Directives:
1. Retype the passage from the Final Four article, starting with "Lucas Oil Stadium" and going on through "throughout central Indiana.".
2. According to the Final Four article, how many downtown hotel rooms are already sold out?

Source:
┄┄┄┄┄┄┄┄┄┄

Sunday night, Visit Indy started reaching out to media in the four markets represented where the schools in the Final Four reside. Visit Indy also is paying to launch an online ad campaign that will run through the week. The agency’s overarching message is, you don’t have to have tickets to enjoy the festivities.
Lucas Oil Stadium is expected to be packed with about 70,000 fans for Saturday’s semi-final games and Monday’s championship, but Visit Indy expects as many as 150,000 people will descend on downtown this weekend.
“There’s a lot to do downtown along Georgia Street, at White River State Park and other parts of the city,” Gahl said. “We think a lot of fans will come here just to be a part of the atmosphere. It’s about being part of the overall experience.”
Already, the 7,100 hotel rooms downtown are sold out, and Gahl expects 95-percent occupancy throughout central Indiana.
“We think there will be significant activity in the suburban hotels, all the way to Columbus, Bloomington and Lafayette,” he said.
While the games have long been sold out, several ticket brokers on the secondary market reported near-record activity since the Final Four teams were determined, with most of the activity coming from Kentucky fans.
Local ticket brokers also have received a good amount of requests from Michigan State and Wisconsin fans. But unlike Kentucky fans, who are seeking tickets for Saturday’s and Monday’s games, most of the Wisconsin and MSU fans are seeking tickets for Saturday only, ticket brokers said.
If Wisconsin upsets Kentucky on Saturday, you can bet there will be a glut of tickets on the secondary market as UK fans look to unload their tickets.

┄┄┄┄┄┄┄┄┄┄

Listed entries:
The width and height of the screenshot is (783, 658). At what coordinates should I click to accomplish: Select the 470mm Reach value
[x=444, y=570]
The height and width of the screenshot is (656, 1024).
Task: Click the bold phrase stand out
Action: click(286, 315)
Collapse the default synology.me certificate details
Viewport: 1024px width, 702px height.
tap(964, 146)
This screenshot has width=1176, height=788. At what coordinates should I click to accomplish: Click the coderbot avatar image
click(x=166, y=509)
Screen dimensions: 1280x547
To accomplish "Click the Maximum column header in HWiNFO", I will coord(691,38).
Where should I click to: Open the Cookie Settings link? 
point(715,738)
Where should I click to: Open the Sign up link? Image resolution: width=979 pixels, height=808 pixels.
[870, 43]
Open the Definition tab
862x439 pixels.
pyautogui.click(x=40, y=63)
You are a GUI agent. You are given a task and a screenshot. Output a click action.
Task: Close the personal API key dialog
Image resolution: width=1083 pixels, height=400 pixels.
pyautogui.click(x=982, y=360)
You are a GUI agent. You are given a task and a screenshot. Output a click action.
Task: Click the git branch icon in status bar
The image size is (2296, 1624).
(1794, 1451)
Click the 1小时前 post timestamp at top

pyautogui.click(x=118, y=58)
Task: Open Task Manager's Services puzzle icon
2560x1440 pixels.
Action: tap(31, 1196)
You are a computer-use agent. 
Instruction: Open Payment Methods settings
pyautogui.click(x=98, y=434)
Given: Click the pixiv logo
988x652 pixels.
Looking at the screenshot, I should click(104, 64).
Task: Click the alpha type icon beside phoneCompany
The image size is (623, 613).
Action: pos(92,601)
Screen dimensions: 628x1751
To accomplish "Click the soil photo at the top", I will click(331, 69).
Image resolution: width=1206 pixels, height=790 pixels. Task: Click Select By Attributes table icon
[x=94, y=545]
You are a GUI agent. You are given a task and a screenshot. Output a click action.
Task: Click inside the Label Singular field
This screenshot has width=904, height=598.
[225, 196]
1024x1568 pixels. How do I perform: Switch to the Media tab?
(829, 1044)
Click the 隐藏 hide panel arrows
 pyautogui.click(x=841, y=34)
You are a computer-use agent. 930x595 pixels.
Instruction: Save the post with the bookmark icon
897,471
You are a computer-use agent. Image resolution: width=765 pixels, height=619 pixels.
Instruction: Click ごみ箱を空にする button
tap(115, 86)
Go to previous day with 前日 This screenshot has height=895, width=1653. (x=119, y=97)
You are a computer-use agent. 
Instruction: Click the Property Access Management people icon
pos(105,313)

┄┄┄┄┄┄┄┄┄┄

Expected answers:
1.
Lucas Oil Stadium is expected to be packed with about 70,000 fans for Saturday’s semi-final games and Monday’s championship, but Visit Indy expects as many as 150,000 people will descend on downtown this weekend.
“There’s a lot to do downtown along Georgia Street, at White River State Park and other parts of the city,” Gahl said. “We think a lot of fans will come here just to be a part of the atmosphere. It’s about being part of the overall experience.”
Already, the 7,100 hotel rooms downtown are sold out, and Gahl expects 95-percent occupancy throughout central Indiana.

2. 7,100